Opposition Social Democratic Party (SDE) leader Indrek Saar says that the Reform/Center coalition's foisting of cuts on society, particularly in its recent state budget strategy program announced last month, heighten societal inequalities, creating a fertile ground for the growth of populist movements and may end up with a situation where Estonia could resemble more the United Kingdom, and not so much the Nordic countries.
The Reform component of the coalition in particular is to blame for this, he said, while its fixation with austerity measures as a lynch-pin program are more based in dogma than rational behavior.
"It is not the allegedly bloated state apparatus that is facing cuts – it is children's recreational activities, culture, foresight, higher education and also defense capability," Saar said, according to BNS and speaking at the party's convention Saturday.
Cutting down the public sector jeopardizes it ability to function, he said, while the claim that the private sector is subsidizing it leads to further divisions and may lead to Estonia resembling the U.K. in the past century, presumably a picture which Saar would want to avoid.
"We are faced with a decision which Estonia we should strive towards after the crisis -- should it resemble the past century's U.K. or instead foster well-being like modern Nordic societies?" he went on, as quoted by BNS.
While he did not name them, Saar was likely referring to the opposition Conservative People's Party of Estonia (EKRE), while Estonia ending up like the U.K. may have referred variously to Margaret Thatcher's period in office, or to the more recent developments surrounding the 2016 Brexit referendum and subsequent withdrawal from the EU.
"Why paint your own people on opposing barricades? How are our doctors and teachers, cultural workers and carers, police officers and rescuers supposed to feel when they're constantly being told by the highest level of the state that they are yet another mouth to feed," Saar asked rhetorically.
Reform leader Kaja Kallas recently doubled down on austerity measures, in the face of evidence that economic recovery stronger than previously anticipated may be on its way as coronavirus rates recede and restrictions get eased.
Kallas said at Friday's Reform Party convention that: "The last few weeks have confirmed what is common knowledge: It is very easy to borrow one billion, but it is terribly difficult to save one million."
Indrek Saar, speaking at a time when many major political parties are holding board meetings ahead of the summer recess – which will be more active than usual in part due to the imminence of October's local elections – said that: "Kaja Kallas, [social protection minister] Signe Riisalo, [education minister] Liina Kersna and [finance minister] Keit Pentus-Rosimannus, who struck a rather caring pose during their time in opposition, now almost appear obsessed in their repetition of their cost-cutting mantra."
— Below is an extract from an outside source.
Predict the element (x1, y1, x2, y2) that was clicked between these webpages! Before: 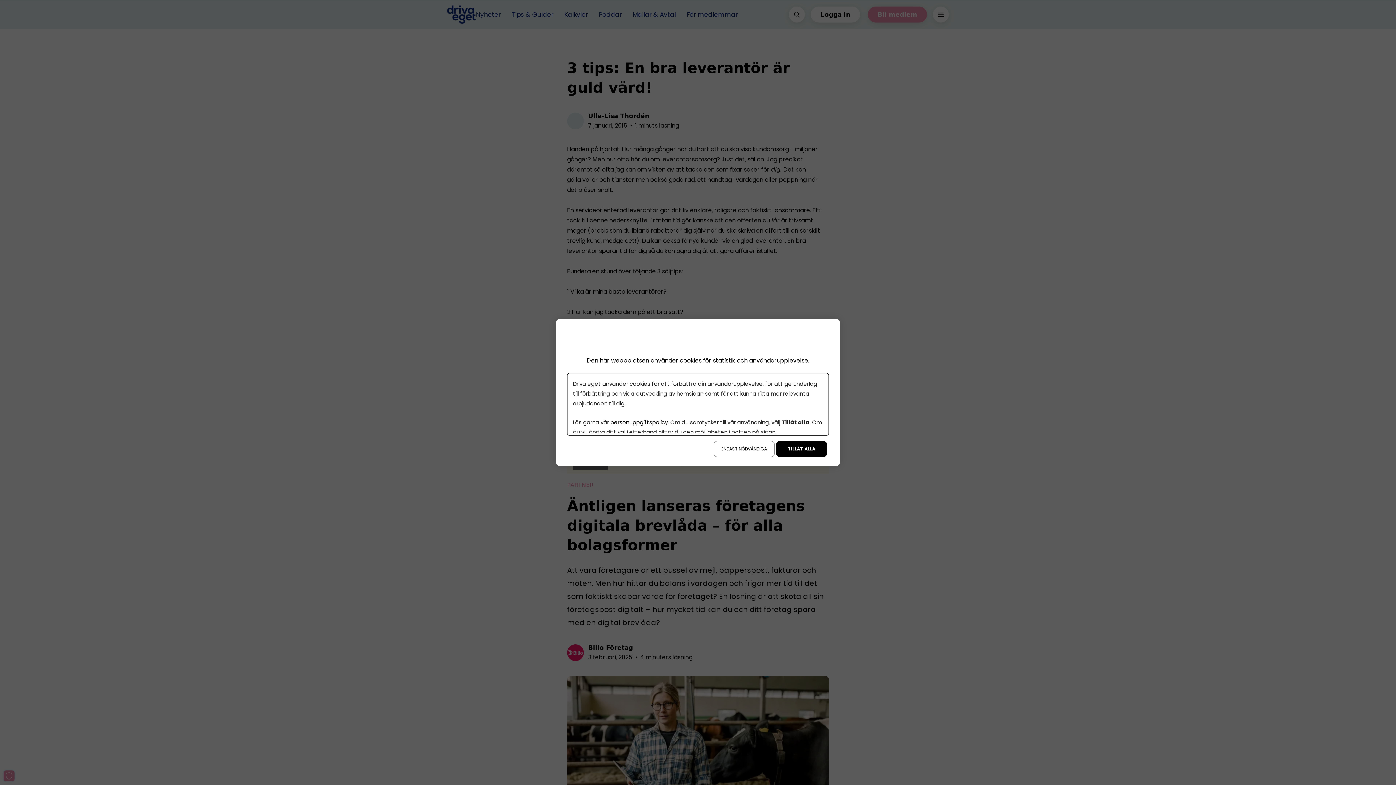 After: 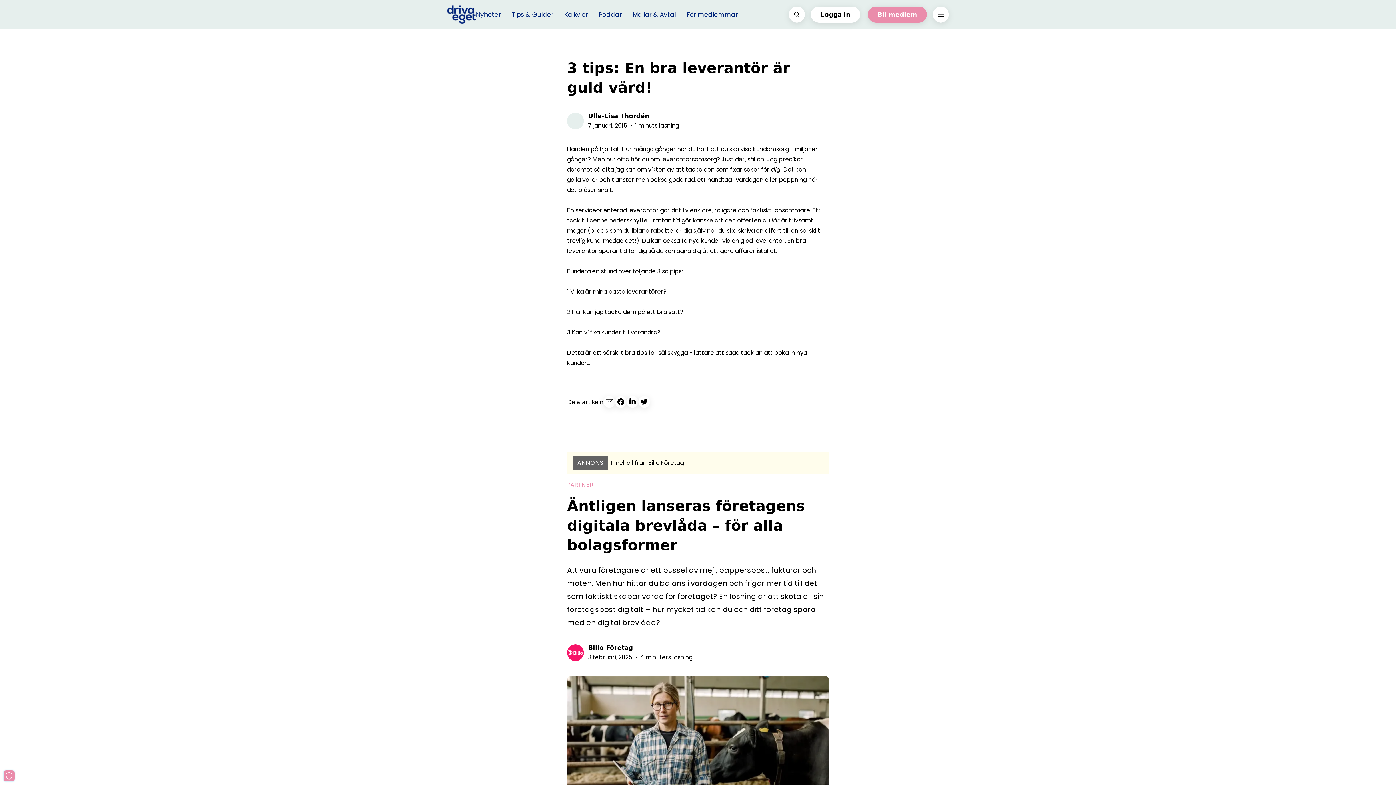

"The Estonian public sector being over-sized is being highlighted as the reason [for cuts], despite its actually being among the smallest in the EU" Saar went on, quoting figures of a 21 percent of the workforce compared with an EU average of 25 percent, rising to 30 percent in the case of the Nordic countries.
On the contrary, areas such as healthcare, education and defense require increased spending, he said.
Continuing the current trajectory and promises that increasing prosperity will come despite lower tax rates than many other states can only lead to disillusionment, and with it the rise of populist parties and movements, Saar went on.